There are several ways to load models.

Continue Training/Finetuning

You can further train a model by reloading a model that has already been trained, using the methods outlined below.

Loading an aitextgen model

The closer to the default 124M GPT-2 model, the fewer files you need!

For the base case, loading the default model via Huggingface:

ai = aitextgen()

The downloaded model will be downloaded to cache_dir: /aitextgen by default.

If you've finetuned a 124M GPT-2 model using aitextgen, you can pass the generated pytorch_model.bin to aitextgen:

ai = aitextgen(model="pytorch_model.bin")

If you're loading a finetuned model of a different GPT-2 architecture, you'll must also pass the generated config.json to aitextgen:

ai = aitextgen(model="pytorch_model.bin", config=config)

If you want to download an alternative GPT-2 model from Huggingface's repository of models, pass that model name to model.

ai = aitextgen(model="minimaxir/hacker-news")

The model and associated config + tokenizer will be downloaded into cache_dir.

Loading TensorFlow-based GPT-2 models

aitextgen lets you download the models from Google's servers that OpenAI had uploaded back when GPT-2 was first released in 2019. These models are then converted to a PyTorch format.

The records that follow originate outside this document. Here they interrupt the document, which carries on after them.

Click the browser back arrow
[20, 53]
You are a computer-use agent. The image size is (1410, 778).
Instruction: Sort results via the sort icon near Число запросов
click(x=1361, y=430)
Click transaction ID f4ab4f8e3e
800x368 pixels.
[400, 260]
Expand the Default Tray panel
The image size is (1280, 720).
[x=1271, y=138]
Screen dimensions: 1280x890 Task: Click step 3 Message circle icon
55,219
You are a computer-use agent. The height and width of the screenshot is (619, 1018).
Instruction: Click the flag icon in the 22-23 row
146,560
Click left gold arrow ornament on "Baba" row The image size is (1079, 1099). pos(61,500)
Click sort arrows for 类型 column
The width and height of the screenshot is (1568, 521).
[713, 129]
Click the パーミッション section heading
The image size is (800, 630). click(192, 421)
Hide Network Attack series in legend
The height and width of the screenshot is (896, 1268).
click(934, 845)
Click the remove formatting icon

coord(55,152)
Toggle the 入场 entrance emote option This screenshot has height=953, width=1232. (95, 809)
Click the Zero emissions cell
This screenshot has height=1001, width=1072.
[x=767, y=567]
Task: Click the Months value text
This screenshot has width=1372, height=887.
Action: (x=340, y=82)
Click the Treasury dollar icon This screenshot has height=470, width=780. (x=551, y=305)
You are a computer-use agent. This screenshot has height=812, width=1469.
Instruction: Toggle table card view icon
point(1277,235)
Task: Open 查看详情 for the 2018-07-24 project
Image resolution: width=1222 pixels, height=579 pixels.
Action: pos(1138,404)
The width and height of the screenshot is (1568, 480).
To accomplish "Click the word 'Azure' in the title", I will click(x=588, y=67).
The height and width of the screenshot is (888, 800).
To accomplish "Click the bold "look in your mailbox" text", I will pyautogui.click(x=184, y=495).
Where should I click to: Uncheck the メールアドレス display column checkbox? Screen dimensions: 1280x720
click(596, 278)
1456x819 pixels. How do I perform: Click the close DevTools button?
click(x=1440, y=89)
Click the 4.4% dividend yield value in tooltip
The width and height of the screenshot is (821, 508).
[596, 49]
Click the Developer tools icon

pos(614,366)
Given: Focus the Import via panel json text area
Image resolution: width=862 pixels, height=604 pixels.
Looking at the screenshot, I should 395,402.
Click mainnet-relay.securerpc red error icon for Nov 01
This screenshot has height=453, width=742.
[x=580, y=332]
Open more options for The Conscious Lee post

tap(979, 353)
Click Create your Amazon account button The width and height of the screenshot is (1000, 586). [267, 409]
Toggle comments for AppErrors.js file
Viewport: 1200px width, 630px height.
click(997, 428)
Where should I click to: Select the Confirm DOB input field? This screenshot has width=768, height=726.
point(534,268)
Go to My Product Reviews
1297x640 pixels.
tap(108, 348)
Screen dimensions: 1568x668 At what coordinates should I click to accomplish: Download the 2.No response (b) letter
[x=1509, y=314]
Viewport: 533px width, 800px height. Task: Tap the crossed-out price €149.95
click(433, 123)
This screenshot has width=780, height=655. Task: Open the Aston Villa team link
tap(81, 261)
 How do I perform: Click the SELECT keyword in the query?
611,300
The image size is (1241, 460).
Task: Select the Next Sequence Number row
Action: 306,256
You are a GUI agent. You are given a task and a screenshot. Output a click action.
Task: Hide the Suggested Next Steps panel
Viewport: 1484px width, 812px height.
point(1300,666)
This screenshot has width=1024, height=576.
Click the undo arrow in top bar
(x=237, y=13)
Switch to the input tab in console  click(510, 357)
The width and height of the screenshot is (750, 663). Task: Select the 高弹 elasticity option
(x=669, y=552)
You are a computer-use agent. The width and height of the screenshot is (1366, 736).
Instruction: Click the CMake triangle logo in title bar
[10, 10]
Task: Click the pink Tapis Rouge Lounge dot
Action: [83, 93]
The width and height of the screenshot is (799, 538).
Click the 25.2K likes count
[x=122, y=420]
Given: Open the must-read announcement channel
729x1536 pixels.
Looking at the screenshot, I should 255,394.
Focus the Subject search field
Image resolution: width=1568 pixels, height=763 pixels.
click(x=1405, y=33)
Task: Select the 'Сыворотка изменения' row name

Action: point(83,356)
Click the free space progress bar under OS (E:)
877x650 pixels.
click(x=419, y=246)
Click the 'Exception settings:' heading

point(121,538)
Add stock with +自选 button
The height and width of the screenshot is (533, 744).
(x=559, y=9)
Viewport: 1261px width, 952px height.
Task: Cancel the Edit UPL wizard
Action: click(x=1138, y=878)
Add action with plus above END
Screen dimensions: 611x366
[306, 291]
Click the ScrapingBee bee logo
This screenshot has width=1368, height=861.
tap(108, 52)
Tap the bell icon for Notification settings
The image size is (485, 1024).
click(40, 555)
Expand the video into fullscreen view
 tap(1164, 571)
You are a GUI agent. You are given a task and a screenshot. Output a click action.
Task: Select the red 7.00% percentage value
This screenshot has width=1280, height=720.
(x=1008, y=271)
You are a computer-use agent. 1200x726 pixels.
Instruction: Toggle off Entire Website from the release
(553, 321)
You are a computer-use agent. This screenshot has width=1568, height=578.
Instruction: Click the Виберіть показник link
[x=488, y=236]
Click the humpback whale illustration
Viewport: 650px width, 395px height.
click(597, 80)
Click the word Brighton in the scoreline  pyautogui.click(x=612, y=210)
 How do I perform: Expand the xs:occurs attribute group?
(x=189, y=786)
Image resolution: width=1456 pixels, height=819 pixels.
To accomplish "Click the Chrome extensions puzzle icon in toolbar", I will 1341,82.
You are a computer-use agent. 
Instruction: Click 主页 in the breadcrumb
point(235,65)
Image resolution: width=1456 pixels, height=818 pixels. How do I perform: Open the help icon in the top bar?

It's counterintuitive, but it's substantially faster than downloading from Huggingface's servers, especially if you are running your code on Google Cloud Platform (e.g. Colab notebooks)

To use this workflow, pass the corresponding model number to tf_gpt2:

ai = aitextgen(tf_gpt2="124M")

This will cache the converted model locally in cache_dir, and using the same parameters will load the converted model.

The valid TF model names are ["124M","355M","774M","1558M"].